Behavioral Changes in Impala

Behavioral changes denote a marked change in behavior from the previously released version to this version of Apache Impala.

Behavioral Changes in Cloudera Runtime 7.3.1.500 SP3

Summary:
Simplified Impala INSERT performance analysis
Previous behavior:
Query profiles for INSERT operations displayed a long and misleading duration for 'Got Metastore client' right before 'Fired Metastore events'.
New behavior:
Now, the catalog timeline accurately includes a dedicated item for 'Prepared InsertEvent data' within the 'Catalog Server Operation' section of Impala query profiles. This allows users to clearly see the time spent collecting file checksums during INSERT operations, providing more precise performance insights.

Apache Jira: IMPALA-13960

Summary:
Optimized ephemeral storage for Impala's Catalogd
Previous behavior:
The ephemeral storage limit of 512MB often caused container evictions due to insufficient space, especially during JVM heap dumps.
New behavior:
The ephemeral storage limit for Catalogd is now set dynamically based on the JVM heap size (Xmx), calculated as
2 * Xmx + Buffer space
This approach ensures adequate storage for heap dumps and minimizes the risk of container eviction, resulting in improved stability for Catalogd and other services sharing node resources.
Summary:
Cleanup subdirectories in truncate/insert overwrite if recursing listing is enabled
Previous behavior:
Impala did not consistently delete files located in subdirectories of external tables during TRUNCATE and INSERT OVERWRITE operations, even when recursive listing was enabled. This led to leftover data in subdirectories after these operations, resulting in data corruption.
New behavior:
Now, directories are also deleted in addition to (non-hidden) data files, with the exception of hidden and ignored directories. Also, setting DELETE_STATS_IN_TRUNCATE=false is no longer supported by default when truncating non-transactional tables; attempting this will result in an exception. If the old behavior is absolutely required, you can set the --truncate_external_tables_with_hms flag to false, but be aware that this will also reintroduce the bug that was fixed by this change.

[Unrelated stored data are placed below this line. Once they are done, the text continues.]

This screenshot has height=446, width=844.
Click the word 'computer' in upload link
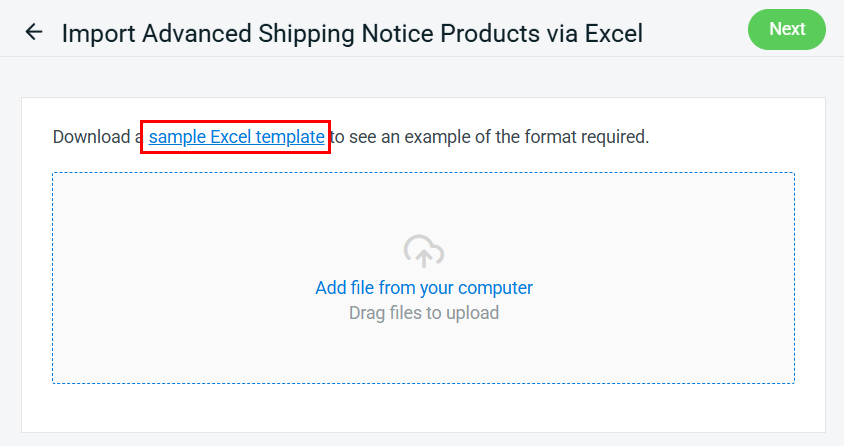pos(495,288)
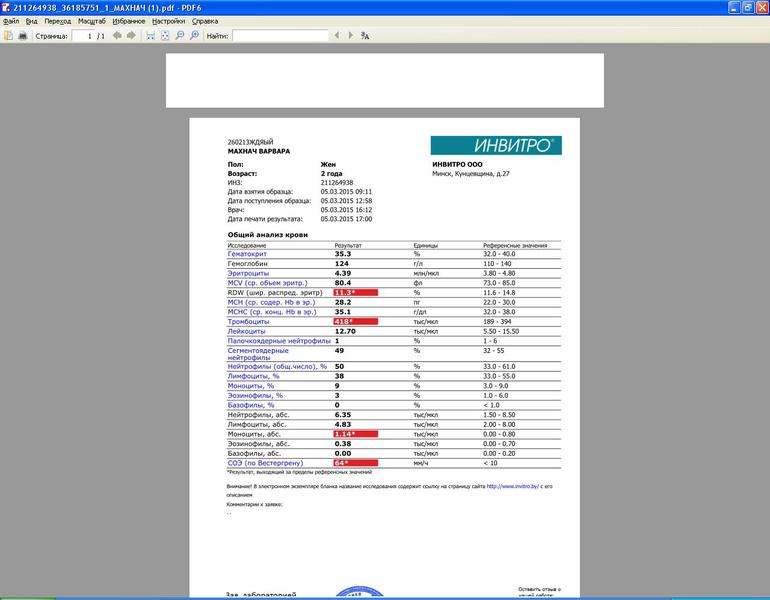This screenshot has width=770, height=600.
Task: Open the Избранное menu
Action: (128, 21)
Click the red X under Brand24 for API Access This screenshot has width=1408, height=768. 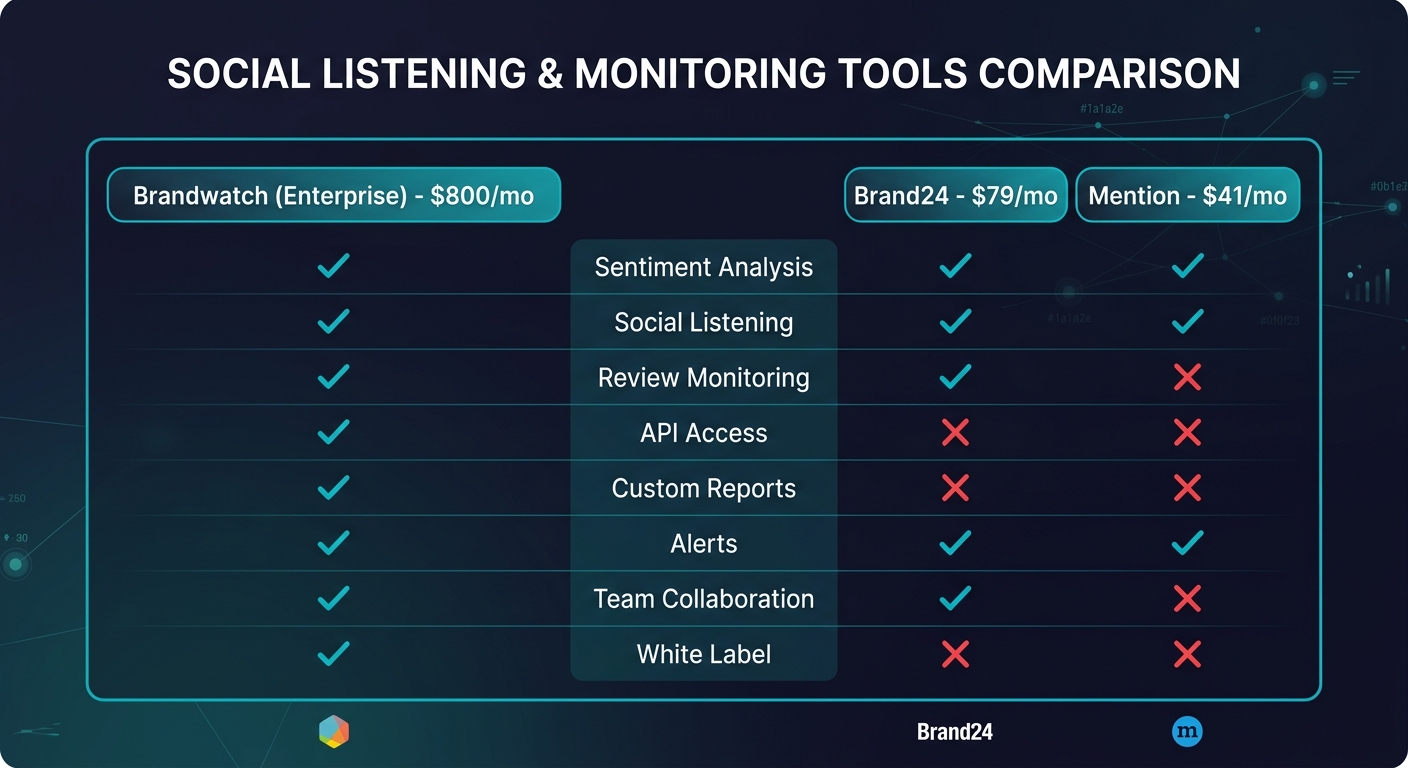(955, 432)
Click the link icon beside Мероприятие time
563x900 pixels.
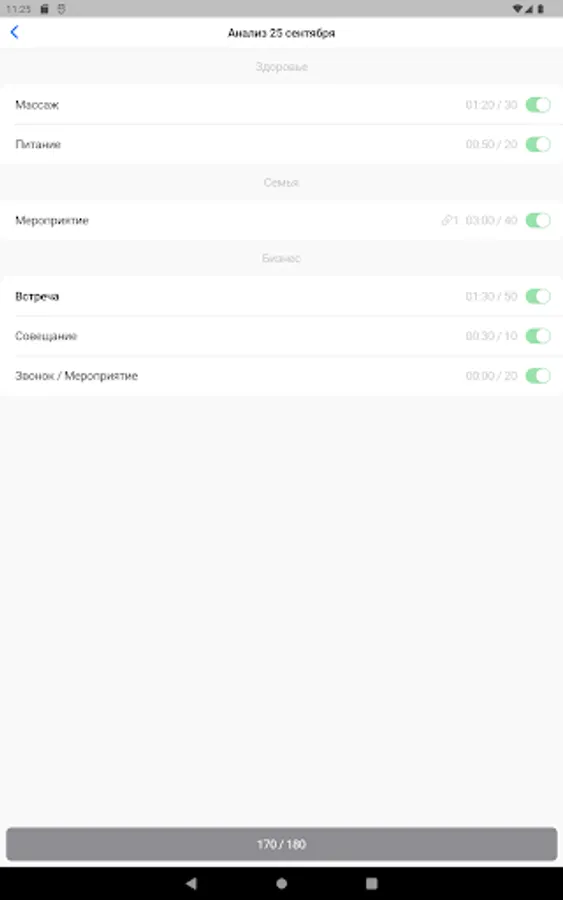point(446,220)
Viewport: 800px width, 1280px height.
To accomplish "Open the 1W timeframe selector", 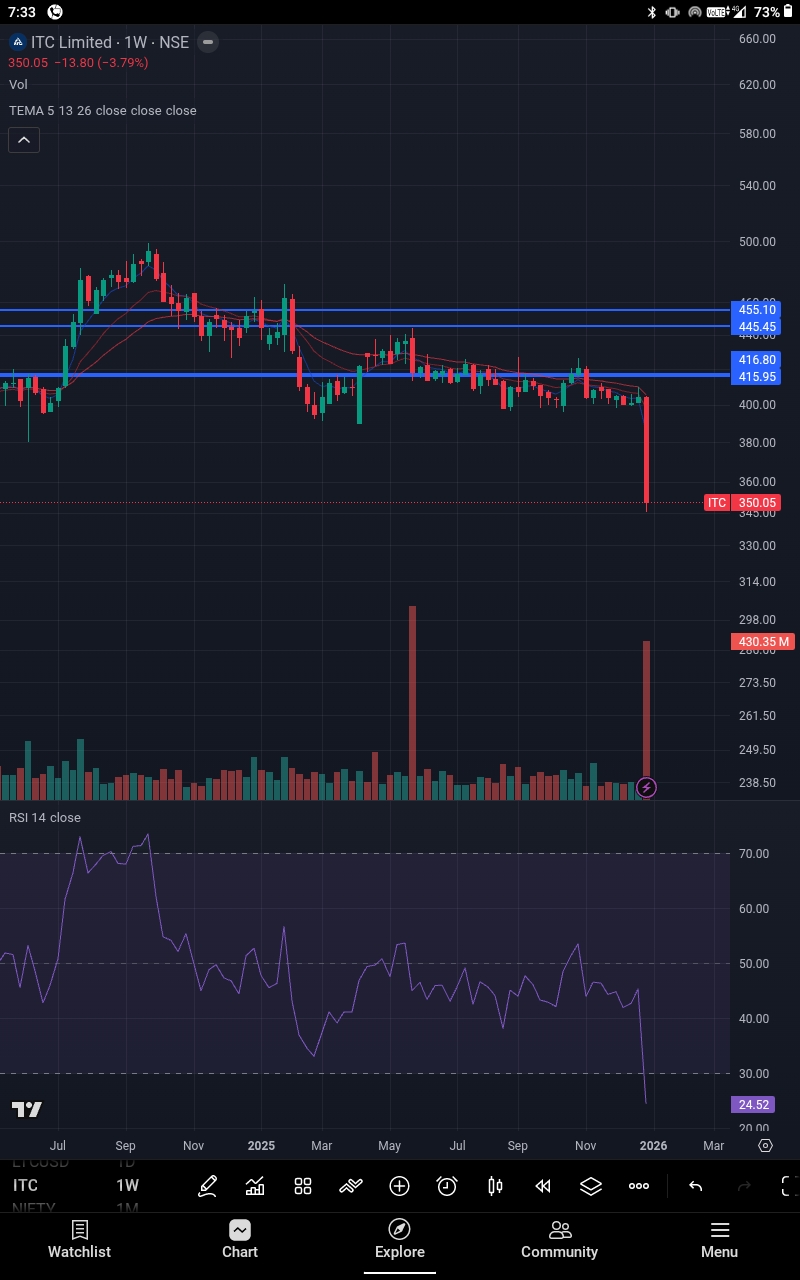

Apache Impala: IMPALA-14189, IMPALA-14224

Behavioral Changes in Cloudera Runtime 7.3.1.400 SP2

There are no behavioral changes in this release.

Behavioral Changes in Cloudera Runtime 7.3.1.300 SP1 CHF 1

Summary:
Impala Query Analysis Behavior with Ranger.
Previous behavior:
Impala previously verified WRITE access for the service user on HDFS table/partition(s) during query analysis of INSERT and LOAD DATA statements in legacy catalog mode. Permissions were computed based on HDFS settings, including ACLs, when tables and partitions were instantiated.
New behavior:
To address performance concerns, HDFS permissions are now skipped during query analysis. The service user is assumed to have READ_WRITE access to all HDFS paths associated with the target table when Ranger is enabled. Ranger policies remain enforced during query execution for INSERT and LOAD DATA statements, ensuring security compliance.

Apache Jira: IMPALA-11871

Summary:
Expression rewrite behavior for Hive views with auto-generated column aliases.
Previous behavior:
Impala attempted to simplify CAST expressions for all columns, including those with Hive auto-generated aliases (such as _c0), introduced by the SimplifyCastExprRule optimization in IMPALA-10836. In views created in Hive without explicit column aliases, this could lead to AnalysisException errors during query execution. For example, a view using CAST on a column labeled as _c0 might fail with:
AnalysisException: Could not resolve column/field reference:
            'failing_view._c0'
New behavior:
Impala now skips rewriting expressions that are associated with Hive auto-generated column aliases (for example, _c0, _c1, etc.). This preserves the correct column mapping across nested views and avoids errors during query analysis. This change allows queries to succeed without requiring you to explicitly rename columns in Hive views.

Apache Jira: IMPALA-11871

Behavioral Changes in Cloudera Runtime 7.3.1.200 SP1

There are no behavioral changes in this release.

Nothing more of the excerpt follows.